• PROMPT
When the line containing "This screenshot has height=574, width=1180." is reached, begin transcribing. Continue exactly through the final line of the listing, and return nothing else.

• INFORMATION PROVIDED
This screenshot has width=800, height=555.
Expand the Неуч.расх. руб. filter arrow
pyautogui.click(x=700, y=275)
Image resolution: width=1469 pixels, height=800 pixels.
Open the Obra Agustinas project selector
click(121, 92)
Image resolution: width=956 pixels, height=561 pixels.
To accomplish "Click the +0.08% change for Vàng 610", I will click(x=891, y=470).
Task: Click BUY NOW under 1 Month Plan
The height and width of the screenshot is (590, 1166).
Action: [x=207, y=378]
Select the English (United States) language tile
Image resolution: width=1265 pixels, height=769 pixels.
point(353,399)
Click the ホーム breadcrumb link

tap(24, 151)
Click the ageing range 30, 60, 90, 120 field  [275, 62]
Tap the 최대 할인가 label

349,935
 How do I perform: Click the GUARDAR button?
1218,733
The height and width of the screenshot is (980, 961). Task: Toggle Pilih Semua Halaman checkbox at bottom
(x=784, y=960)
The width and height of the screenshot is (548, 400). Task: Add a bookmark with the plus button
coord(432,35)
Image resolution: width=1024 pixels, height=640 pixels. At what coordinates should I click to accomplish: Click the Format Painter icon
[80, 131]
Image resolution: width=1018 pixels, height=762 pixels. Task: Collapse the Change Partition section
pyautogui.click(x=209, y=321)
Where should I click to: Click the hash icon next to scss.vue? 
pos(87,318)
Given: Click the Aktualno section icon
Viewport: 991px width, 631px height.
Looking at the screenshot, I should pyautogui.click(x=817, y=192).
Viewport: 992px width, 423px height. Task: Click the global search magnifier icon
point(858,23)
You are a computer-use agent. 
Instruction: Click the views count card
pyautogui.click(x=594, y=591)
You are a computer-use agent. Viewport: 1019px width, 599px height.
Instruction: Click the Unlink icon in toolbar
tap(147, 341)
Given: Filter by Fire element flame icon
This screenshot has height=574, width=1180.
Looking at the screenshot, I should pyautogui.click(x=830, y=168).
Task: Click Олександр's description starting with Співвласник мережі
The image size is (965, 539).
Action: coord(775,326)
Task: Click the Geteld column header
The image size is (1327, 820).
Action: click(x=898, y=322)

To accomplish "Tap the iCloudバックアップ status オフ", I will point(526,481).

• EXERCISE ANSWER
This screenshot has height=574, width=1180.
Looking at the screenshot, I should pyautogui.click(x=830, y=168).
Task: Click Олександр's description starting with Співвласник мережі
The image size is (965, 539).
Action: coord(775,326)
Task: Click the Geteld column header
The image size is (1327, 820).
Action: click(x=898, y=322)

To accomplish "Tap the iCloudバックアップ status オフ", I will point(526,481).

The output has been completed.